Entlassungen und Fachkräftemangel
Die Gründe für die steigende Arbeitslosigkeit sieht Nahles nicht nur in konjunkturellen Problemen. Die deutsche Wirtschaft habe - etwa in der Industrie - vor allem strukturelle Sorgen, es komme in einigen Branchen zu großen Veränderungen, auch mit Entlassungen. Bundesarbeitsminister Hubertus Heil (SPD) sagte: "Die schwache Weltkonjunktur, Putins schrecklicher Angriffskrieg und zunehmender Protektionismus setzen unsere Wirtschaft unter Druck."
Auf der anderen Seite fehlten in vielen Firmen weiterhin Fachkräfte. Die Bundesagentur versuche diesem Zwiespalt, mit sogenannten Job-Drehscheiben zu begegnen. "Da ist unser Ehrgeiz sehr groß, das miteinander zusammenzubringen", sagte Nahles. Die Jobvermittler der Bundesagentur gingen auch direkt in betroffene Betriebe, um einen möglichst großen Teil von Entlassungen betroffener Mitarbeiter "Job to Job" zu vermitteln - also gar nicht erst arbeitslos werden zu lassen, bevor sie eine neue Beschäftigung finden.
Ob die Arbeitslosigkeit im nächsten Jahr weiter steige, hänge auch von der Geschwindigkeit ab, in der die Industrie in der Lage ist, die Transformationsprozesse voranzubringen, sagte Nahles. Martin Müller, Arbeitsmarktexperte bei der staatlichen Förderbank KfW gibt ihr recht: "Um das Produktivitätswachstum wieder anzukurbeln, muss Deutschland mehr investieren und die Digitalisierung auch im Dienstleistungssektor und in den Kommunen mit dem Ziel der Produktivitätssteigerung weiter voranbringen", betonte er.
Mehr Kurzarbeit
Deutlich gestiegen ist zuletzt die Kurzarbeit. Im September - jüngere verlässliche Daten stehen nicht zur Verfügung - zahlte die Bundesagentur Kurzarbeitergeld an 268.000 Beschäftigte aus. Im August waren es 175.000, im Juli 194.000. Im November kamen bis zum 25. des Monats Anträge für 64.000 weitere hinzu. Ob diese tatsächlich in Anspruch genommen werden, ist aber noch nicht sicher. Insgesamt ist die Kurzarbeit in diesem Jahr deutlich höher ausgefallen als erwartet - die Bundesagentur musste 726 Millionen Euro an Kurzarbeitergeld auszahlen. Das ist mehr als doppelt so viel wie im Haushalt veranschlagt worden war.
Viele Unternehmen nutzten Kurzarbeit, um Arbeitsplätze zu sichern, und setzten gleichzeitig verstärkt auf Qualifizierungsmaßnahmen, um ihre Fachkräfte für die Anforderungen der Zukunft zu rüsten, sagte Heil. "Wir werden diesen Prozess weiterhin entschlossen begleiten, um Beschäftigung zu sichern und Perspektiven zu schaffen."

Vorliegendes Material:
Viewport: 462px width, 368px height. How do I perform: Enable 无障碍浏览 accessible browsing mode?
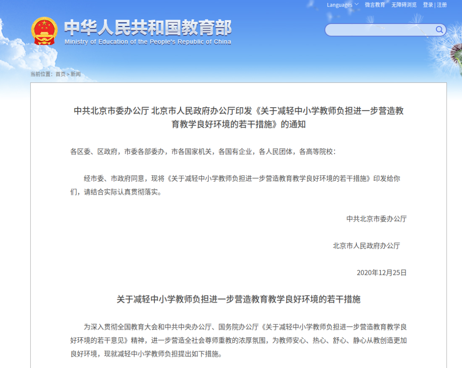pyautogui.click(x=404, y=5)
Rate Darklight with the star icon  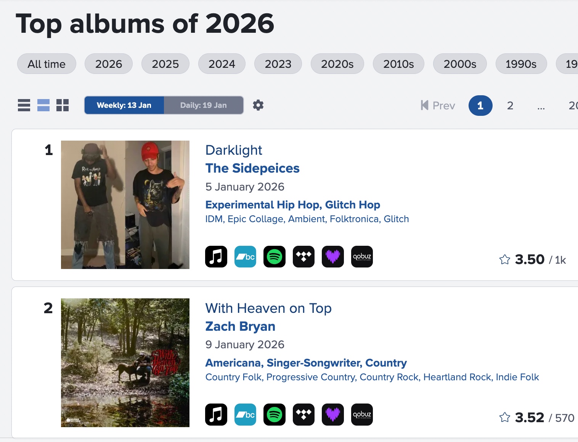(505, 260)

Arbeitsauftrag: Können Sie aus dem Text über Arbeitslosigkeit und Kurzarbeit den Abschnitt von „Auf der anderen“ bis „neue Beschäftigung finden.“ wortgetreu abschreiben?

Antwort:
Auf der anderen Seite fehlten in vielen Firmen weiterhin Fachkräfte. Die Bundesagentur versuche diesem Zwiespalt, mit sogenannten Job-Drehscheiben zu begegnen. "Da ist unser Ehrgeiz sehr groß, das miteinander zusammenzubringen", sagte Nahles. Die Jobvermittler der Bundesagentur gingen auch direkt in betroffene Betriebe, um einen möglichst großen Teil von Entlassungen betroffener Mitarbeiter "Job to Job" zu vermitteln - also gar nicht erst arbeitslos werden zu lassen, bevor sie eine neue Beschäftigung finden.